Da questo punto di vista, perciò, il rapporto fra eredità e ambiente nelle malattie è cambiato negli ultimi anni anche a causa del cambiamento del quadro nosologico moderno. Per esempio, prima si pensava che le malattie ereditarie fossero le malattie che si manifestano alla nascita: una malattia ereditaria si vede subito. Oggi si sa che le malattie ereditarie, le più importanti, sono una specie di bombe a ricadimento che si manifestano tardi nella vita. In passato queste non si manifestavano perché erano altre le malattie che uccidevano ben prima che queste malattie potessero presentarsi.
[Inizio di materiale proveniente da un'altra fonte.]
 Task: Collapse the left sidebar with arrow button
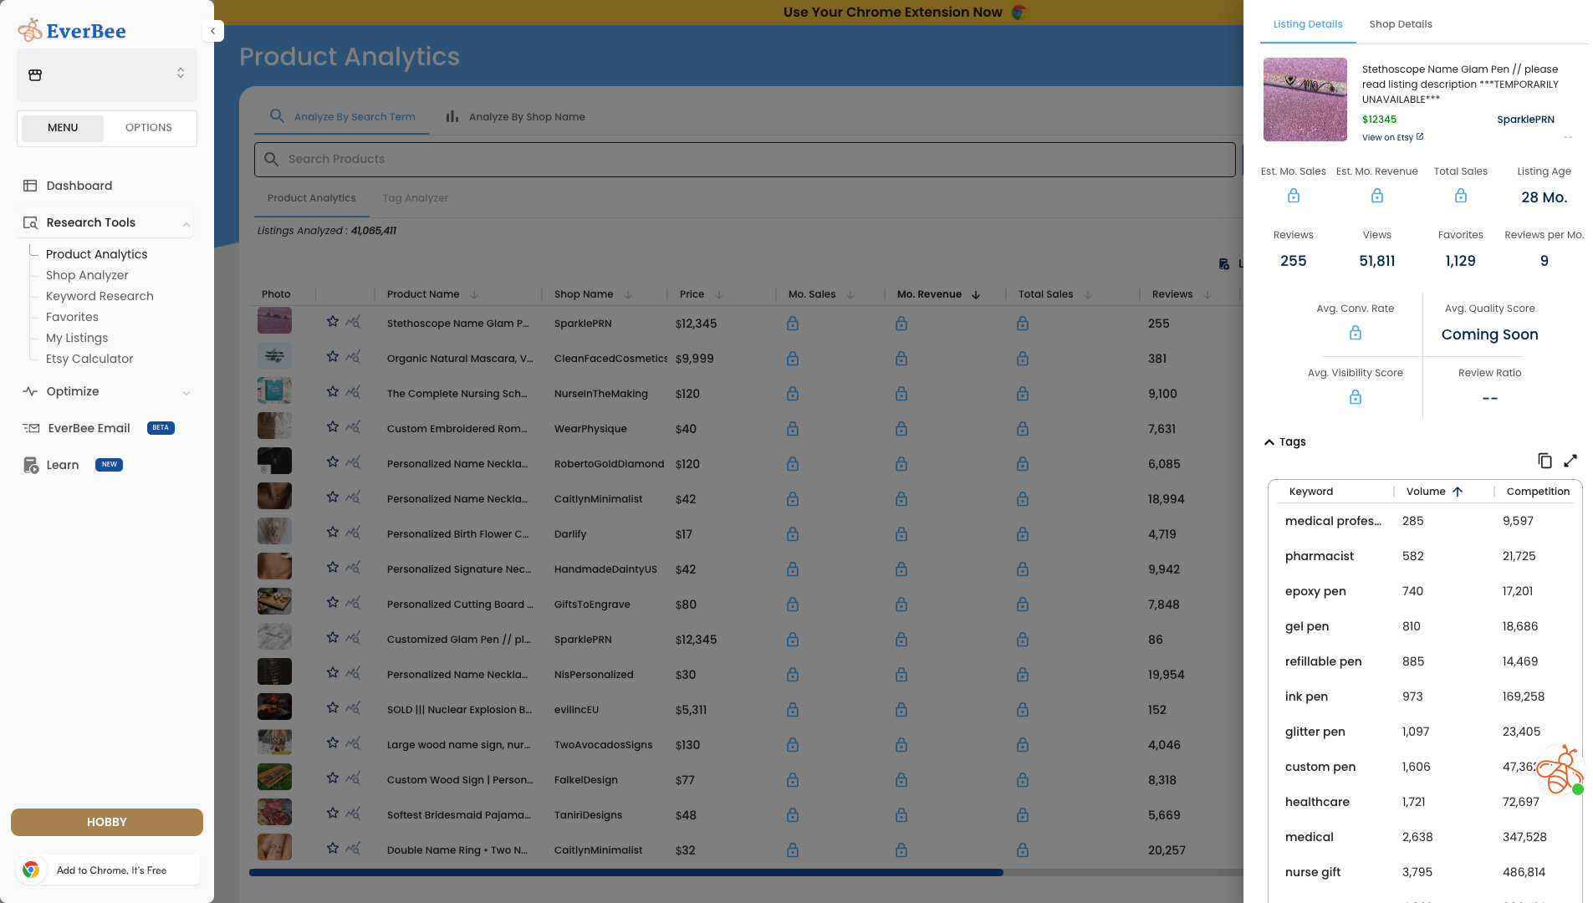pyautogui.click(x=212, y=31)

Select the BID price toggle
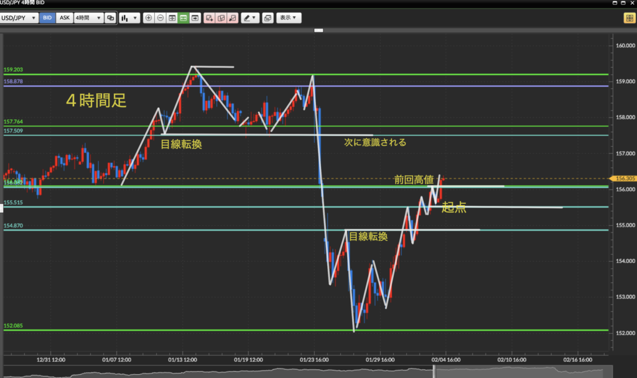(47, 18)
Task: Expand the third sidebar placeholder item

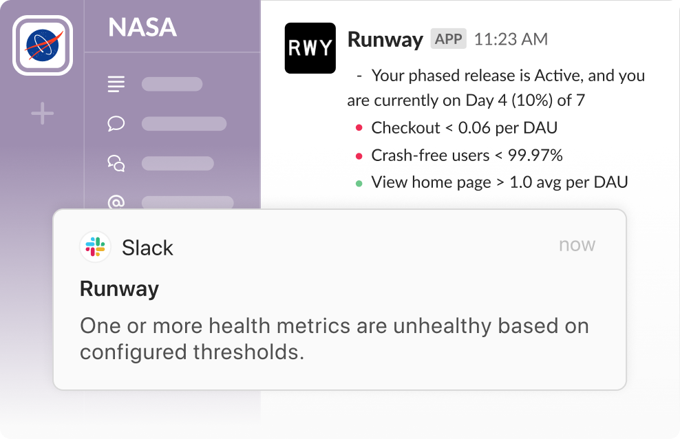Action: (177, 164)
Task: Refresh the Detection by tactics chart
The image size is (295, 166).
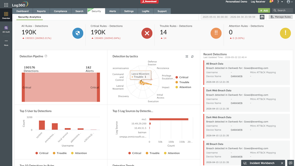Action: (x=192, y=57)
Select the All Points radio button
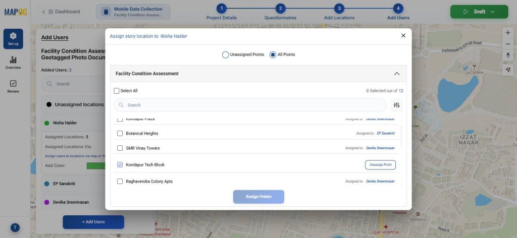Screen dimensions: 517x238 pyautogui.click(x=273, y=54)
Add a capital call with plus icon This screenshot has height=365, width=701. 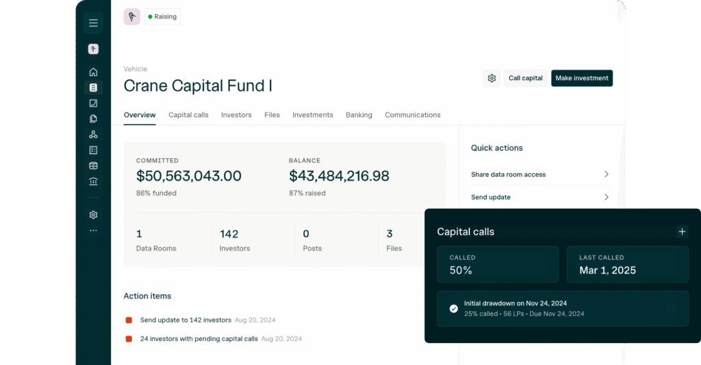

Soprattutto, forse, e questa è un’idea personale, fondata sulle idee della biologia attuale, di cui sono convinto, la selezione naturale certamente agisce sull’eliminazione di certe malattie o certi flussi negativi. Non consideriamo se agisce in senso positivo ma questa funzione della selezione naturale è oggi generalmente accettata anche da quelli che non sono darwiniani o neo-darwiniani. Però è ovvio che questa selezione può agire solo sulle insufficienze che si manifestano prima della fine del periodo fecondo. Una gran parte dei difetti della colonna vertebrale o delle ossa, ad esempio, che sono eliminati dalla selezione naturale, sono eliminati solo se si manifestano prima dei 50-60, diciamo 65 anni ed è per questo che vediamo che tutta una serie di malattie croniche cominciano esattamente quando finisce il periodo della fecondità, determinato biologicamente nella donna e in modo più sociale nell'uomo. Quando finisce questo periodo c’è tutta una serie di malattie che vengono quasi programmate e che non sono state controllate. Non è "normale" vivere oltre il periodo di fecondità. Infatti nella natura non si vive fino alla morte naturale, definita come massimo che un individuo di una specie possa raggiungere.

 

7 Lei ha introdotto qualche anno fa il concetto di patocenosi, modellato sul concetto biologico di biocenosi. Con questo termine indicava l’insieme delle malattie caratteristiche in una determinata area geografica e di una determinata epoca storica. In che senso questo concetto di patocenosi ci permette di comprendere la dinamica delle malattie?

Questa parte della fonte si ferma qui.